EXERCISE DIRECTIONS ::
Please set down only the lines below starting with the line with "Where should I" and going on through the line with "You are a GUI", verbatim and without pictures.

(Items from a dataset)

· · · ·

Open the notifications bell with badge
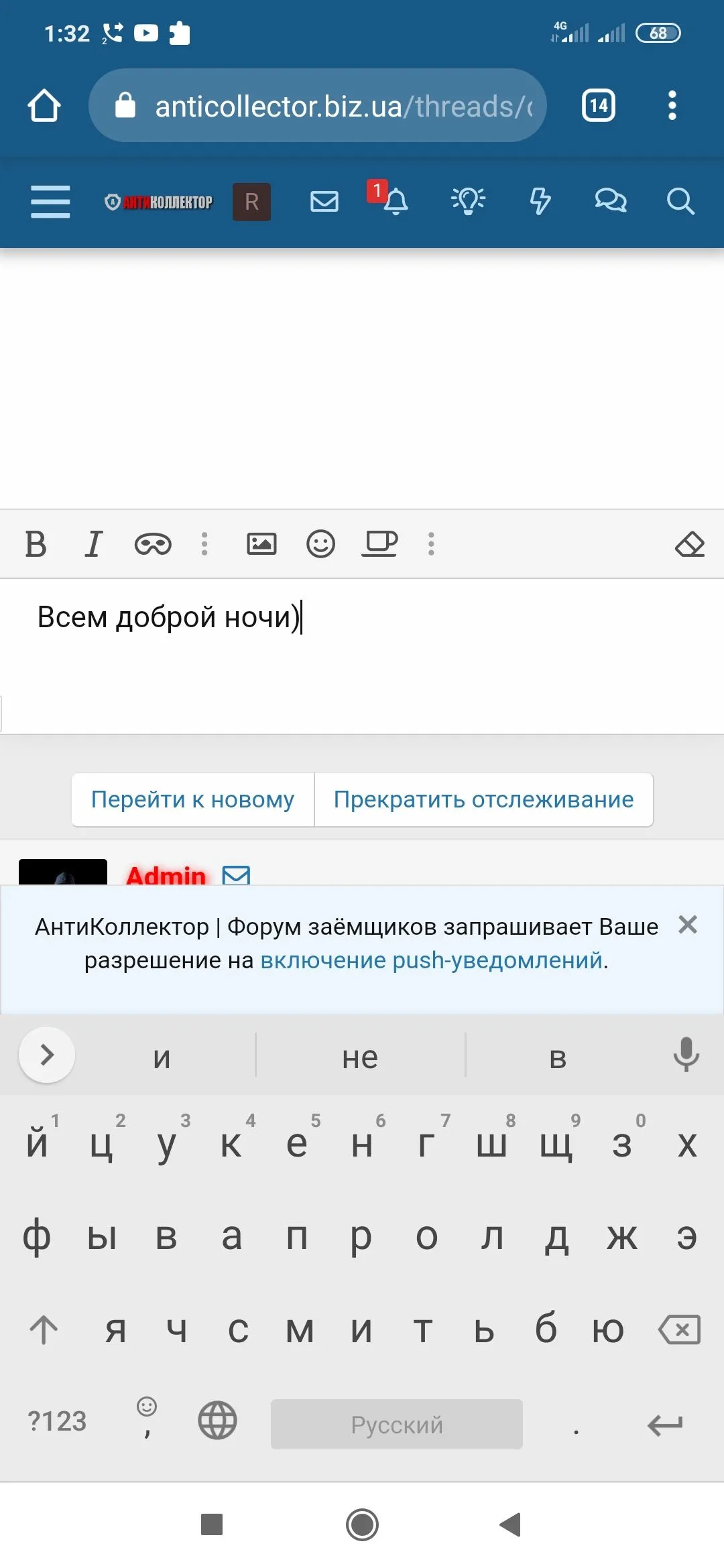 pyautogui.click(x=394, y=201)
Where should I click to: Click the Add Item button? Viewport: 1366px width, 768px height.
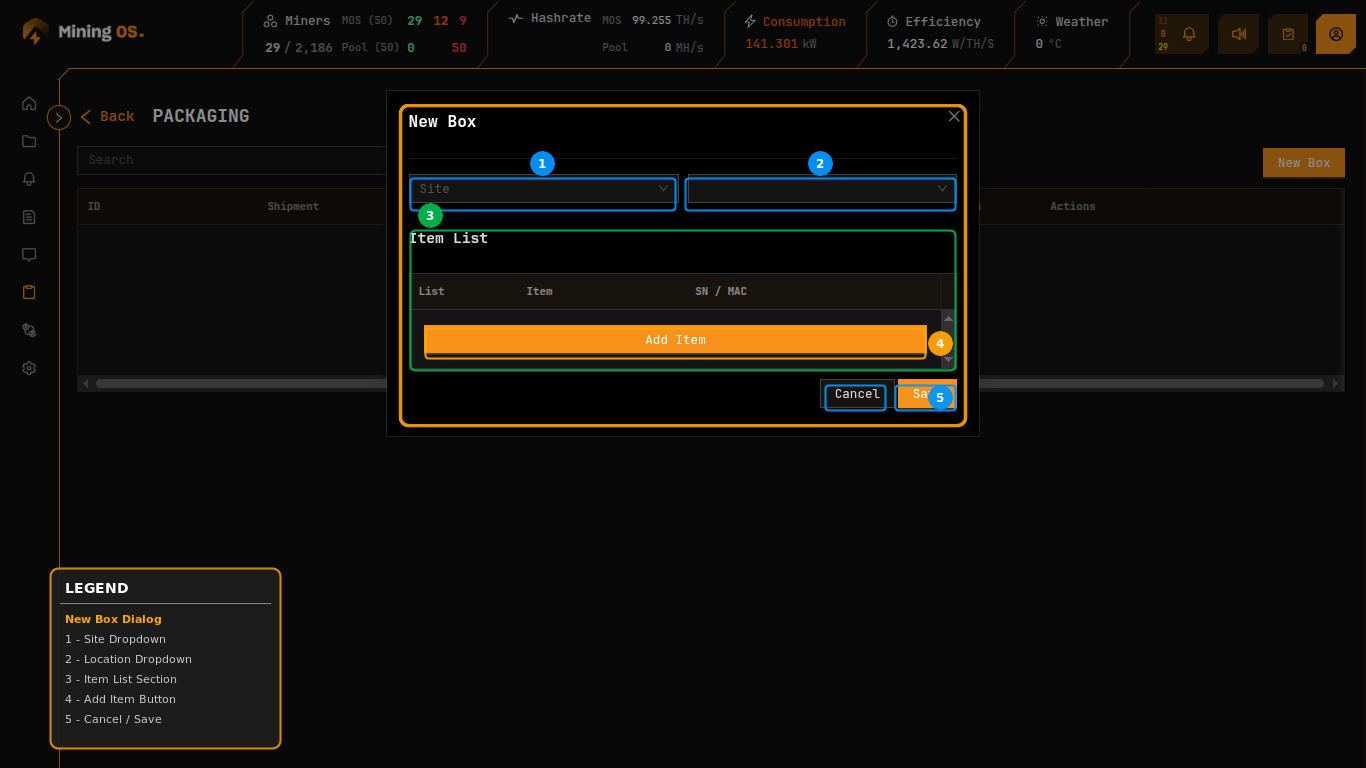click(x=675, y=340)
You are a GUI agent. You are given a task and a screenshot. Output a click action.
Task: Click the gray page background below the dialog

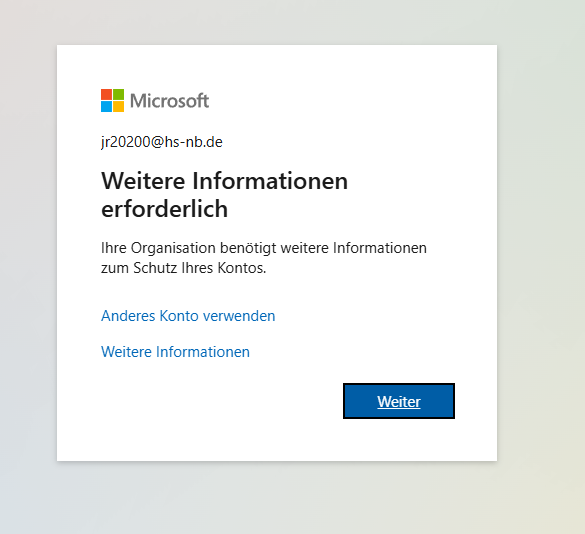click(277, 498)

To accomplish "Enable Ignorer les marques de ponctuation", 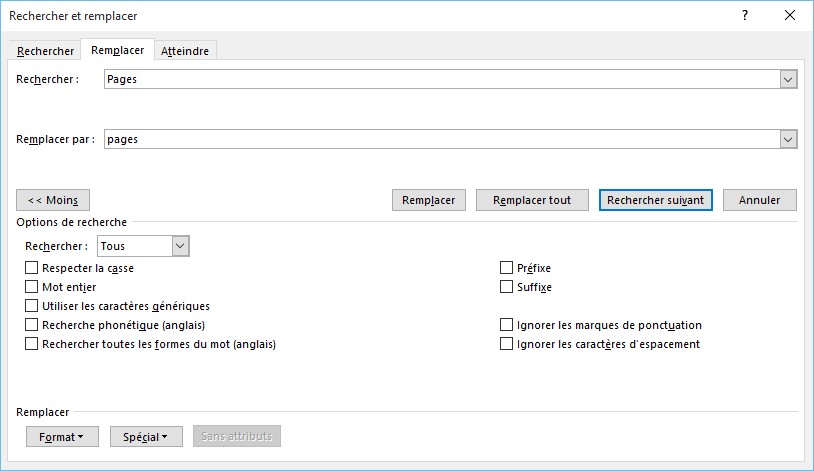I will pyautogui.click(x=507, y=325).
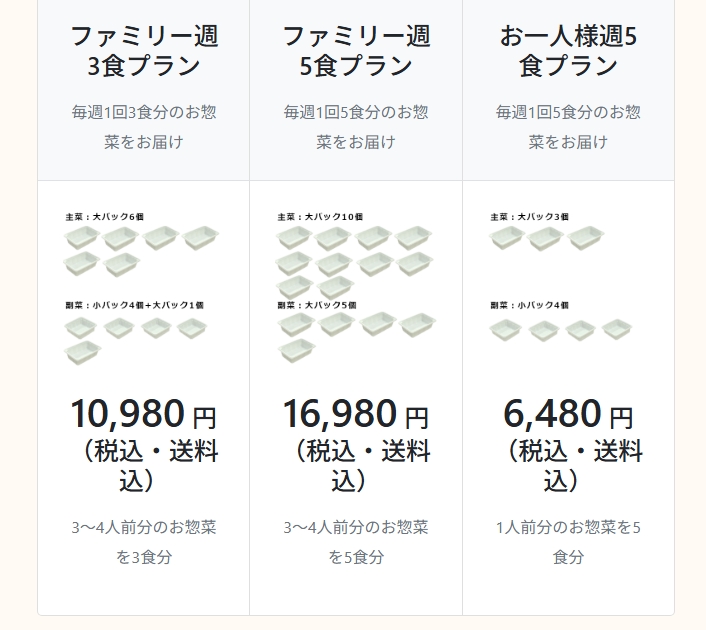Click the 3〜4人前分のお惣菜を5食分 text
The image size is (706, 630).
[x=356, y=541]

· · · ·

FINAL ANSWER ::
Where should I click to: Click the Add Item button? Viewport: 1366px width, 768px height.
click(x=675, y=340)
You are a GUI agent. You are given a task and a screenshot. Output a click action.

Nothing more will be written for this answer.